### About this exercise
Lines before the one containing "This screenshot has height=412, width=504." are to be skipped; reproduce that line and the rest of the records below exactly.

### Dataset content
-- -- --

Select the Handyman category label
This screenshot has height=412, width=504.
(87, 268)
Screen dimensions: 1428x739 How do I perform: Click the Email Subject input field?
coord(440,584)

-- -- --

### Solution to the exercise
This screenshot has height=412, width=504.
(87, 268)
Screen dimensions: 1428x739 How do I perform: Click the Email Subject input field?
coord(440,584)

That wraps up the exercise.